The Enchantment Emporium

The Enchantment Emporium

It starts with homemade baking and a family reunion. But nobody had better dare eat Auntie Jane’s blueberry pie without checking it for charms, or they could find themselves inadvertently confessing all their secrets, or perhaps, you know, sprouting something in an odd place or breaking into an embarrassing rash.

And that close family at the reunion? May just be descended from the mating of a human woman and the Celtic horned god. At least, judging by the antlers that the men tend to manifest when they get, um, horny.

The magical/mythical wildness constantly lies just under the surface in Tanya Huff’s new book, The Enchantment Emporium. And much of the time, it doesn’t just lie there, it bursts into the open and plays.

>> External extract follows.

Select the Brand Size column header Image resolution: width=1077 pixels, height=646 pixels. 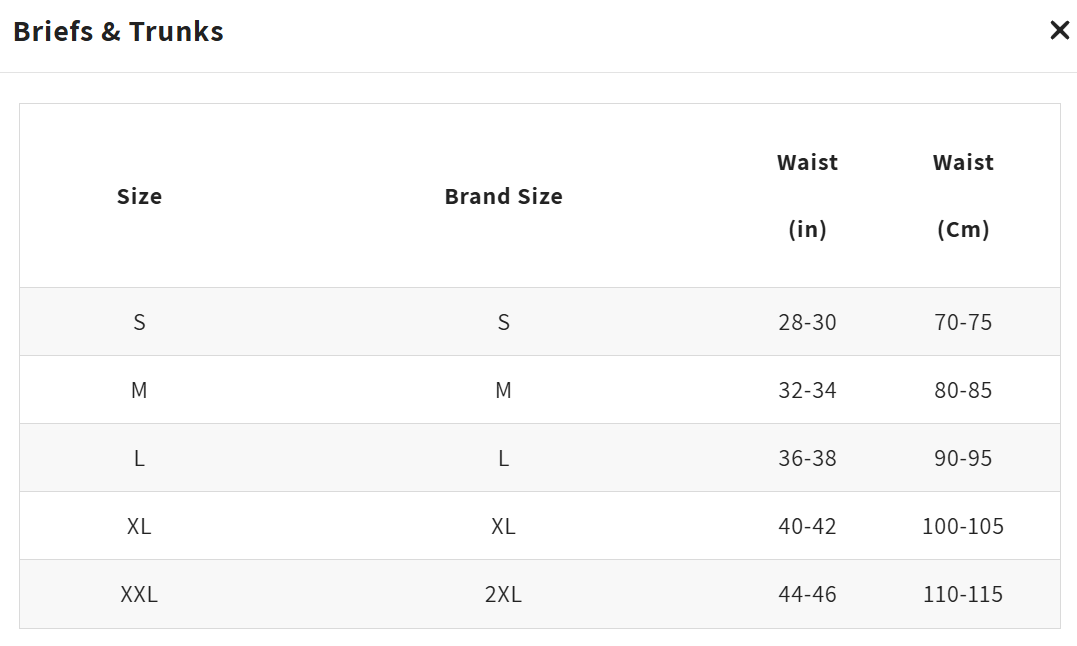click(503, 196)
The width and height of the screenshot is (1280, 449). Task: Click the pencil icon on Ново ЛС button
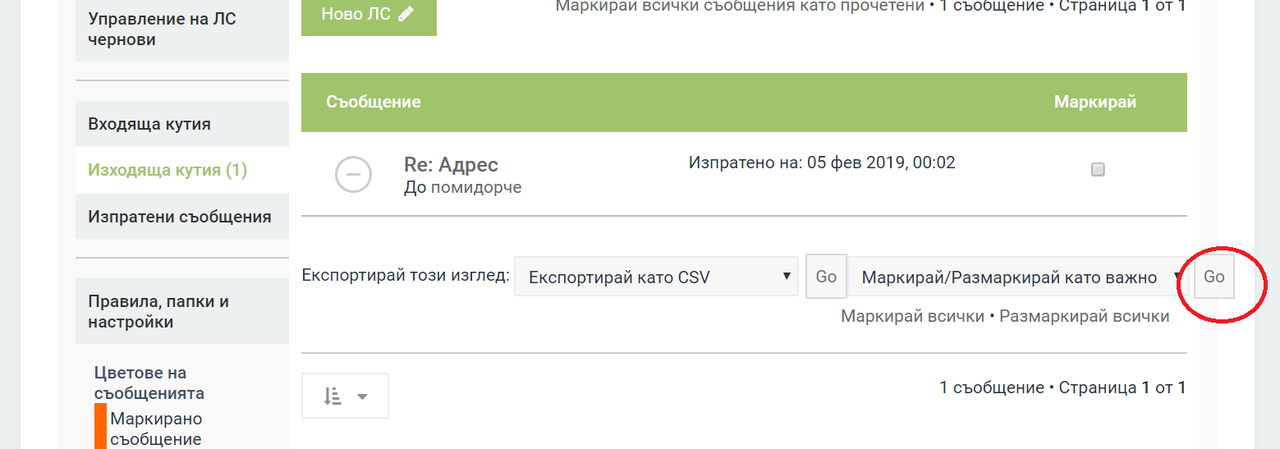(x=405, y=14)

Alysha Gale — Allie — leaves Ontario for Calgary, to find out why her grandmother has disappeared and possibly even died. The older woman was already an anomaly among the large, mostly female Gale clan, in that she had left the family behind to go off and live alone in that western Canadian city. And Allie battles her own homesickness and the pull of family, as she exerts her powers to investigate on her own in an effort to be independent.

Becoming involved with a leprechaun, an evil sorcerer (they always are), and even several Dragon Lords from the Under Realm, Allie draws some powerful Gale family members from her own generation after her to Calgary, as she uncovers what could be a threat of magical destruction not just to the city, but perhaps to the world. Yet still she resists calling in the Aunties (whom some consider witches), despite the way those charmed pies just keep on appearing in the fridge, and despite the dangers to Allie’s own brother, David, teetering on the knife-edge between good and evil power.

And then there’s Allie’s undeniable attraction to Graham, that reporter who keeps hanging around, who is much more than he seems to be, and whose loyalties are not always clear…

This book has everything — magic, drama, myth — and above all, humour. It’s really very, very funny.

One of the amusing and entertaining elements of the book stems not from the book itself, but from me. You see, even though I’ve lived in Toronto for the last 9 years, I was born in Calgary and spent most of my life there.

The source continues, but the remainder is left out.